City pulls derelict boat from Pamlico
An aquatic eyesore that has besmirched the scenic beauty of the Washington waterfront for 15 months is no more.
The City of Washington, with permission from the owner of the abandoned boat “Cherished Jewel,” had the vessel raised and removed from the Pamlico River this week and taken to a landfill.
“We got permission from the owner to take possession of the boat and then raised it with a contractor to get rid of it for us,” Washington dockmaster Rick Brass said.
With the Cherished Jewel gone, the city is also seeking to remove a second vessel by the name of “Roxanne,” another boat that has become an issue.

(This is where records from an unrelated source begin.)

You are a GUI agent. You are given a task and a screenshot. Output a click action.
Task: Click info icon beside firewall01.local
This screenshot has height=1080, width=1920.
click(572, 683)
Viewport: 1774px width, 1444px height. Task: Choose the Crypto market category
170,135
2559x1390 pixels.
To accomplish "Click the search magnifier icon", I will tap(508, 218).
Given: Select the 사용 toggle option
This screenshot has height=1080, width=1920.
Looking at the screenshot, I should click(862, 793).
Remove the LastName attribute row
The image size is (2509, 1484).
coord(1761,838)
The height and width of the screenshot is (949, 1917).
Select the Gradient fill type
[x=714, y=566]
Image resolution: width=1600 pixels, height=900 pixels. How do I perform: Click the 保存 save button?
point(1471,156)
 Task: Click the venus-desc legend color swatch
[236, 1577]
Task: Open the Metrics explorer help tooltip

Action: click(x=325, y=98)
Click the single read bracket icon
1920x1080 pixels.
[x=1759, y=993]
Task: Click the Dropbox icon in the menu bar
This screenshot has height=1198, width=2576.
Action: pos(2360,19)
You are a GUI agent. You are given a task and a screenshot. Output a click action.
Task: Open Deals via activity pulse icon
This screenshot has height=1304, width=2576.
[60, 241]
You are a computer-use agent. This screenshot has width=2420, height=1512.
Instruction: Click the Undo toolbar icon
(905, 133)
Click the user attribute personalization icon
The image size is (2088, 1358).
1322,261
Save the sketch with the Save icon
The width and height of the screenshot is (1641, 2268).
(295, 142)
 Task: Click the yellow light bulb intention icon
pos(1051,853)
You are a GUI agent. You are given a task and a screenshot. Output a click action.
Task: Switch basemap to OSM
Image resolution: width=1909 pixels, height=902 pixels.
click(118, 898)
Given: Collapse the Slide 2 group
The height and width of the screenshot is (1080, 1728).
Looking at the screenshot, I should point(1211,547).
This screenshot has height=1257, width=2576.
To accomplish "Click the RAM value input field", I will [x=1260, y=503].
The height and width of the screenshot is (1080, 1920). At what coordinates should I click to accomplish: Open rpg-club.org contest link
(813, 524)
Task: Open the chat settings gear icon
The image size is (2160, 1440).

Brass said the vessel has dragged anchor a number of times, ending up on the southern shoreline of the river and potentially threatening other boats on the water.
“I guess you’d say it’s part of an ongoing process,” Brass said. “The boats out there that aren’t used regularly that aren’t maintained, we’re trying to make sure those things get out of the harbor. We certainly want to invite people to come and anchor, but their boats should be properly registered, they should be showing anchor lights, should be in good condition and able to move under their own power. We just don’t want the Washington harbor to be a dumping ground for people’s boats.”
While Cherished Jewel was removed with the owner’s permission, Washington has toyed with the idea of formalizing rules about abandoned and derelict vessels in city ordinance. A draft ordinance would place the boats under the city’s nuisance ordinance, and was most recently under review by the city attorney.
“I was personally very happy to see it out of here,” Brass said of Cherished Jewel. “It was pretty much an eyesore, so I was happy to get it our of here. Everybody in Washington takes a little bit of pride in the nice waterfront we’ve got. I know my dock attendants work pretty hard on keeping the place clean and nice and welcoming to visitors. Boats that aren’t maintained take away from the ambience.“
All told, Brass said the cost to remove the boat was less than $4,500, but could not provide an exact figure. Brass said it may be difficult for the city to recoup the cost of removing the vessel from its owner, who is no longer a city resident.
“I hate to see the taxpayers having to pay for something the boat owners ought to be responsible for,” Brass said. “There’s about three or four boats out there that haven’t moved in at least a year and one of them in about two or three.”